Il viaggio in Iraq può essere la svolta di papa Francesco
Il Papa è uscito dalla sua “prigionia”, così come l’ha definita nella prima e nella seconda fase della pandemia. Con un dettaglio non da poco: come meta della prima visita dopo il blocco degli spostamenti Francesco non ha scelto un posto privo di significato geopolitico. Il viaggio in Iraq rischia peraltro di rappresentare un vero e proprio punto di svolta per l’intero pontificato di Jorge Mario Bergoglio. Anche alcuni commentatori tendenzialmente critici verso l’operato dell’attuale vescovo di Roma, in queste ore, hanno riconosciuto la potenza dei messaggi lanciati nella tre giorni irachena dal Santo Padre.
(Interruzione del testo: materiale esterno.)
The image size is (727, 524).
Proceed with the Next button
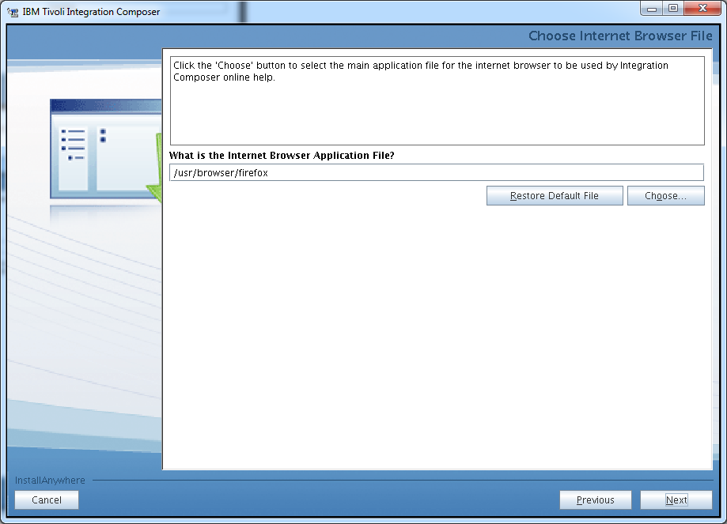[x=676, y=500]

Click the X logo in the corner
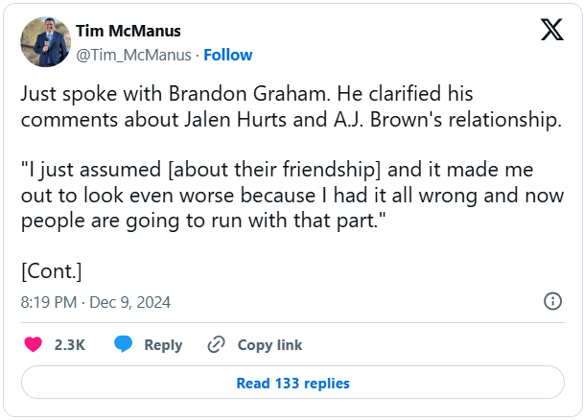coord(551,31)
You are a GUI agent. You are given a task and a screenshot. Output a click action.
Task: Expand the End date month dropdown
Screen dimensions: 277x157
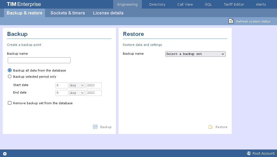(x=77, y=93)
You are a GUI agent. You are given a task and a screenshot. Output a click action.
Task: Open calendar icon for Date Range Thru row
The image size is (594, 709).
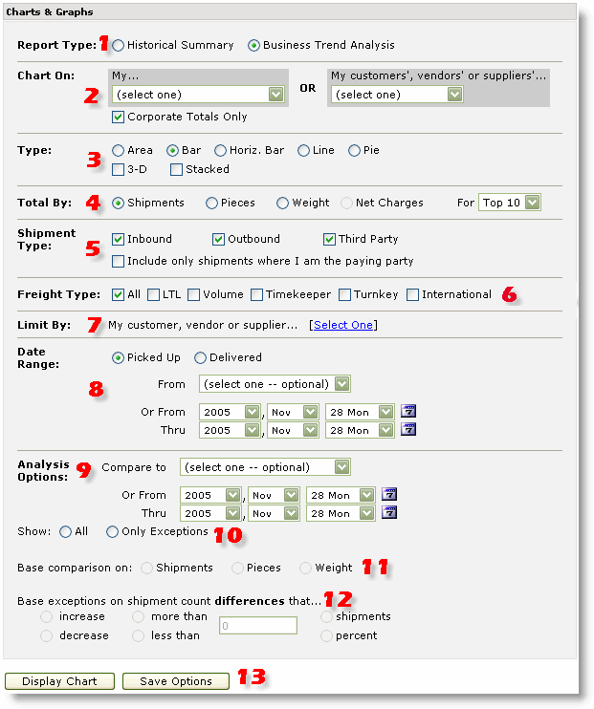click(x=408, y=430)
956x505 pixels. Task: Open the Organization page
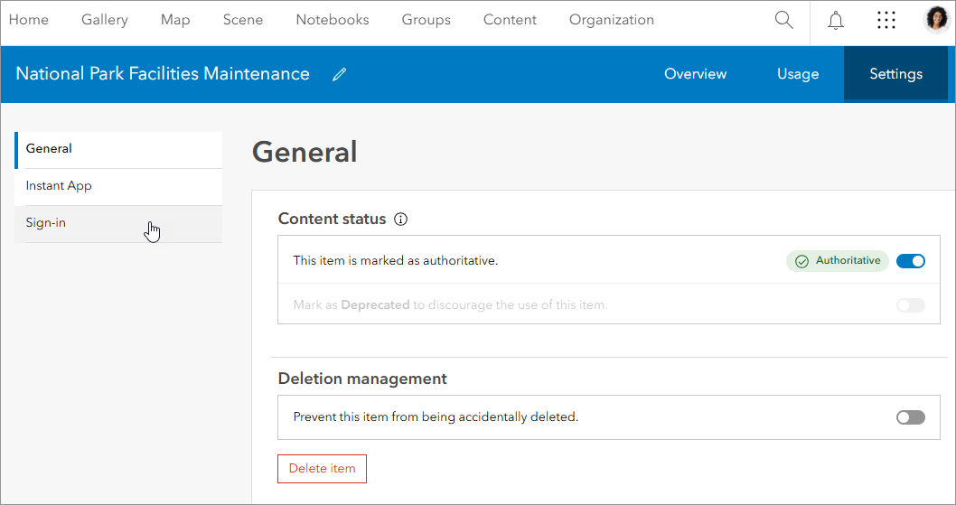[x=612, y=20]
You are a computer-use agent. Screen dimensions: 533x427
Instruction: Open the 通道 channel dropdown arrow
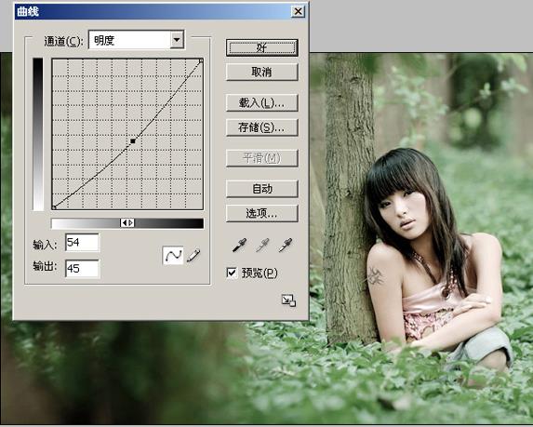tap(177, 40)
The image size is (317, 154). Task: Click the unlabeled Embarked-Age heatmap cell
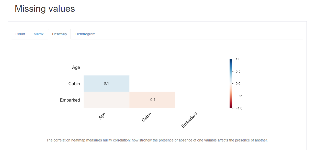click(106, 100)
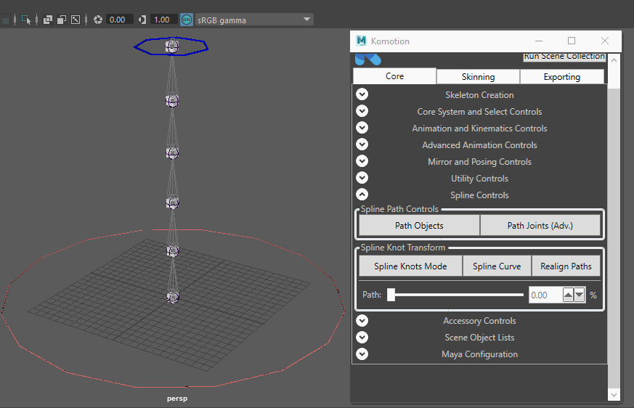
Task: Switch to the Skinning tab
Action: point(479,76)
Anzitutto il periodo: l’ex arcivescovo di Buenos Aires aveva in programma di andare in Iraq da tempo, ma la visita era considerata a rischio per via della pandemia e a causa del contesto. Ma il Papa, che si è vaccinato contro il Sars-CoV-2, non ha avuto timore della folla che lo ha atteso, oltre che del substrato culturale e politico iracheno. Nonostante tutto, è andata bene. Un po’ come ha fatto il predecessore Joseph Ratzinger quando si è recato al capezzale del fratello Georg subito dopo la fine del primo lockdown, ma in una misura diversa.
Poi c’è l’Isis: l’attenzione mediatica e psicologica in questi mesi si è spostata sul Covid19, e del pericolo legato al jihadismo si tende a parlare meno. L’Iraq però non può dimenticare. Il passaggio sulle rovine Mosul è già una pietra miliare della storia di questo pontificato e, più in generale, della storia recente del cattolicesimo. Con quei gesti e con quelle considerazioni, il vescovo di Roma ha tracciato un solco tra le distorsioni ideologiche legate a certi credi religiosi – si legga pure “estremismo islamico” – ed il corretto ruolo che invece le confessioni religiose dovrebbero svolgere nei confronti degli esseri umani tutti. Il che costituisce in fin dei conti un seguito naturale del Documento della Fratellanza umana che il Papa ha firmato con l’imam di al-Azhar, con un interlocutore diverso.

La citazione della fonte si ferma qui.